[JOB]:
In the data below, from the line with "Click the TianYanCha logo icon" up to and including the line with "Looking at the screenshot, I should [x=26, y=101].", switch "trend line" to "ray". Give only those lines, with everything else unchanged.

[PROVIDED ENTRIES]:
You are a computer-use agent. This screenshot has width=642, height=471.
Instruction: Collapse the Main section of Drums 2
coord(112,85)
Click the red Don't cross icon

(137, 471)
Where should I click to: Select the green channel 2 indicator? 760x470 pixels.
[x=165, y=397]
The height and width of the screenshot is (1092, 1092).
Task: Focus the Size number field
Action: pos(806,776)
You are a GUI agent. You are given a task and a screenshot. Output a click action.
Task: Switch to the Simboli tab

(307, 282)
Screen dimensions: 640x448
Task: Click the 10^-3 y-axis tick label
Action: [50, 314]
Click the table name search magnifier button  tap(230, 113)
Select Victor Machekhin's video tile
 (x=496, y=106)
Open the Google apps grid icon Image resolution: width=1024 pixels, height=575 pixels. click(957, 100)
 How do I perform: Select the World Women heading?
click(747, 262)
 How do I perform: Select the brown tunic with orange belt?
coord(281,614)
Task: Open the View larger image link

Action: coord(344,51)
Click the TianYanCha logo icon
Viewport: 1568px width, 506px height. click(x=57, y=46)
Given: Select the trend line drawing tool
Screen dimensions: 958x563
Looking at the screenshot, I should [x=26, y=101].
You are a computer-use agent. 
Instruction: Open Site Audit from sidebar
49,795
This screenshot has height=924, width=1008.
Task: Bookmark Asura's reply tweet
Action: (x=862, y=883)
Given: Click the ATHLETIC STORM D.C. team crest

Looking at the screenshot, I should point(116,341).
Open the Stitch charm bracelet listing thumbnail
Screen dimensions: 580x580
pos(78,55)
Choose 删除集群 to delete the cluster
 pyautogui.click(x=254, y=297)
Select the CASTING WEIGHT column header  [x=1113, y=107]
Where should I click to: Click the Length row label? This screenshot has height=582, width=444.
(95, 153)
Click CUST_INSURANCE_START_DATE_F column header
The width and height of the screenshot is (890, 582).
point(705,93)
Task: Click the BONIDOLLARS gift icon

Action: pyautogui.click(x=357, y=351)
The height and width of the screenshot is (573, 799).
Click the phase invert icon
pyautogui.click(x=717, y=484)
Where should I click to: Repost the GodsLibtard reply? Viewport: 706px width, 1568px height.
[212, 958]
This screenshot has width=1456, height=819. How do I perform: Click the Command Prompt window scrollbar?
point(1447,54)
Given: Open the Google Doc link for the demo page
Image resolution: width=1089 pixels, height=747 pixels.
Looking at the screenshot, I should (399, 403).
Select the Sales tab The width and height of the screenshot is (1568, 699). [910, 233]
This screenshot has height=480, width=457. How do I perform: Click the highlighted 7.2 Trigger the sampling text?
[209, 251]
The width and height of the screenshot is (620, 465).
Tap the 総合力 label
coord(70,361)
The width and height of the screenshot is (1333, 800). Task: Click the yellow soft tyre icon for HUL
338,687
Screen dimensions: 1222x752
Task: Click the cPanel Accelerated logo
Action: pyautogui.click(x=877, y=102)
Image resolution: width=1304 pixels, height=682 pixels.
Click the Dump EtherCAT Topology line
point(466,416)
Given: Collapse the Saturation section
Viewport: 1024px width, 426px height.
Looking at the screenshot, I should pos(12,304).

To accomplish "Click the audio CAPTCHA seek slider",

[FULL OUTPUT]:
Click the TianYanCha logo icon
Viewport: 1568px width, 506px height. click(x=57, y=46)
Given: Select the ray drawing tool
Screen dimensions: 958x563
Looking at the screenshot, I should [x=26, y=101].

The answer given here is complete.